The restoration work took six years to complete. Plans are to display No. 460 in the museum’s rolling stock hall.

PRREventually, No. 460 is expected to become the centerpiece among five other Pennsylvania Railroad steam locomotives in a roundhouse that has yet to be built.

The restoration was funded, in part, by a donation of $370,000 that was raised by an allied group, the Friends of the Railroad Museum of Pennsylvania, which contributed $370,000.

More than $120,000 came from the museum’s general fund while more than $250,000 came from individuals, groups and corporate donors.

No. 460 was built in 1914 at the PRR’s Juniata Shops in Altoona, Pennsylvania, and is the last survivor of the fleet of 83 Pennsylvania E6 Atlantic-type locomotives.

Those locomotives were lightweight, yet powerful, and pulled such passenger trains as the Chicago-New York Broadway Limited.

The last E6 was retired in 1955. No. 460 is listed on the National Register of Historic Places.

Museum officials said restoration of the 460 required about 29,000 hours.

The engine has been restored to its 1950s appearance.
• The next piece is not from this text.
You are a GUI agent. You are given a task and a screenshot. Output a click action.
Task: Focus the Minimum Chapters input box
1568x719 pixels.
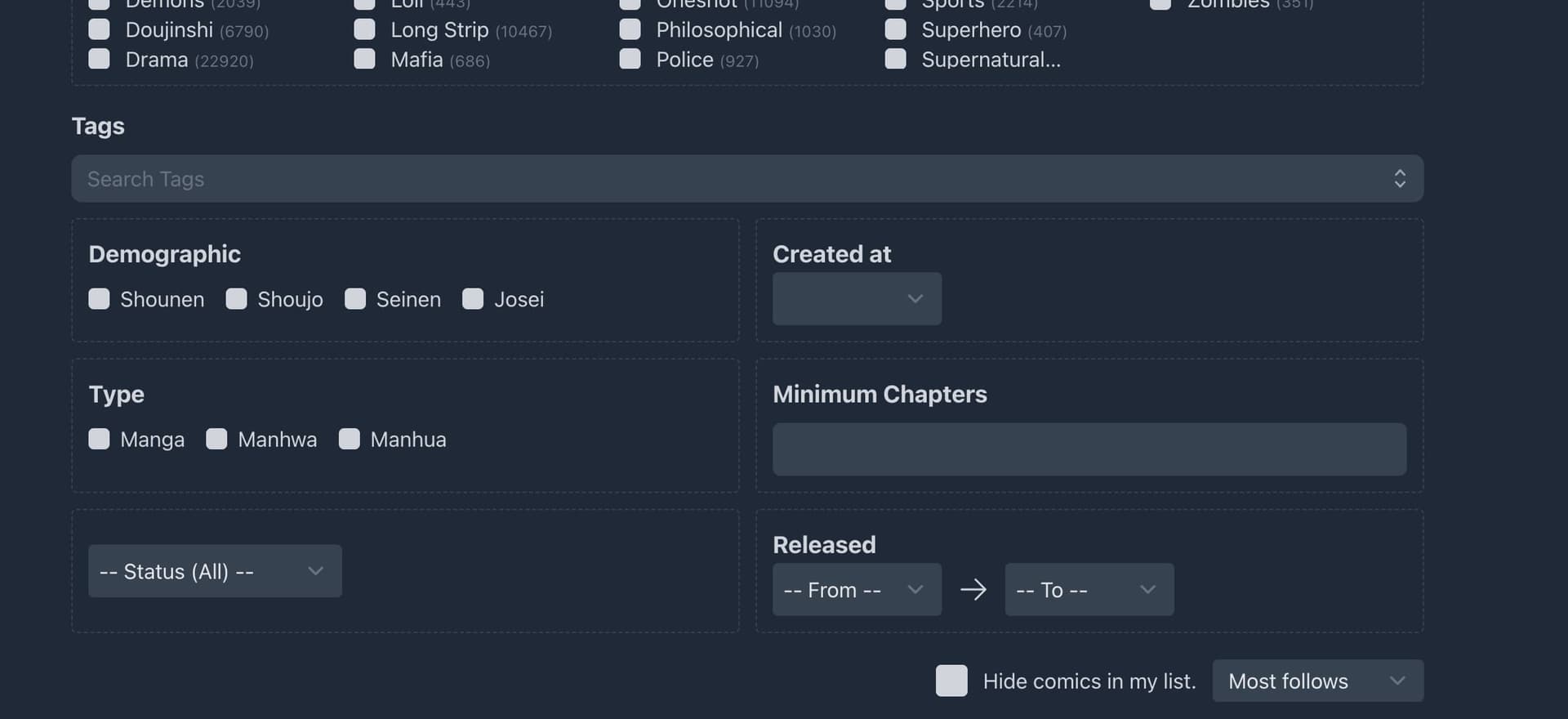(x=1089, y=449)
This included the repair, or replacement of, pipe lagging, boiler jacket, back head jacket, drive rods, bearings and drive boxes.

Other work included the replacement of wood doors, windows, cab liner, cab flooring and cab seats.

The exterior front and rear headlights and marker lights were rewired. Workers applied primer and two coats of finish paint. The cab and tender were re-lettered.